Максим отрицательно мотнул головой, мотнул яростно, категорично, и дядюшка Тоомас сдал позиции, только пробормотал в свою бородку:
— Ну-ну…
Ноги упрашивали, умоляли бежать от комендатуры, однако Максим смог заставить их шагать спокойно, даже несколько замедленно. И голову держал высоко, хотя самому казалось, что у него от стыда распухли уши и вот-вот разлетятся на клочки от переполнившей их крови.

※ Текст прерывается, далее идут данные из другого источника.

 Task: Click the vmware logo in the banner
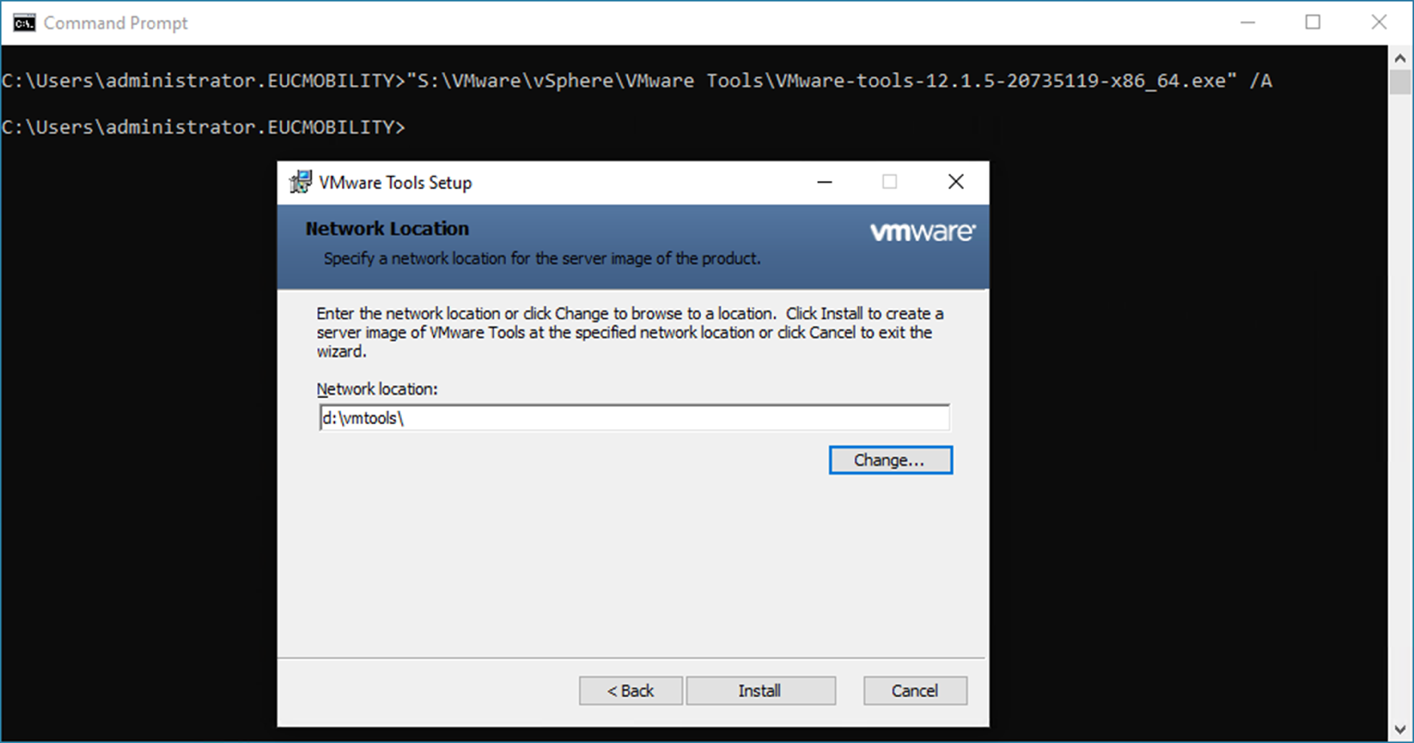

Спустился Максим с крыльца комендатуры, стараясь смотреть не под ноги, а на крыши домов, — с той стороны улицы, шагая размашисто и вразвалку, заспешил к нему дядюшка Тоомас. Подошел, голубыми глазами, полными большой человеческой тревоги, поймал его твердый взгляд и расправил плечи, зашагал рядом. Но Максим уже точно знал, что хозяин и его работник не имеют права идти рядом. Поэтому чуть укоротил шаг. Однако через несколько секунд дядюшка Тоомас последовал его примеру.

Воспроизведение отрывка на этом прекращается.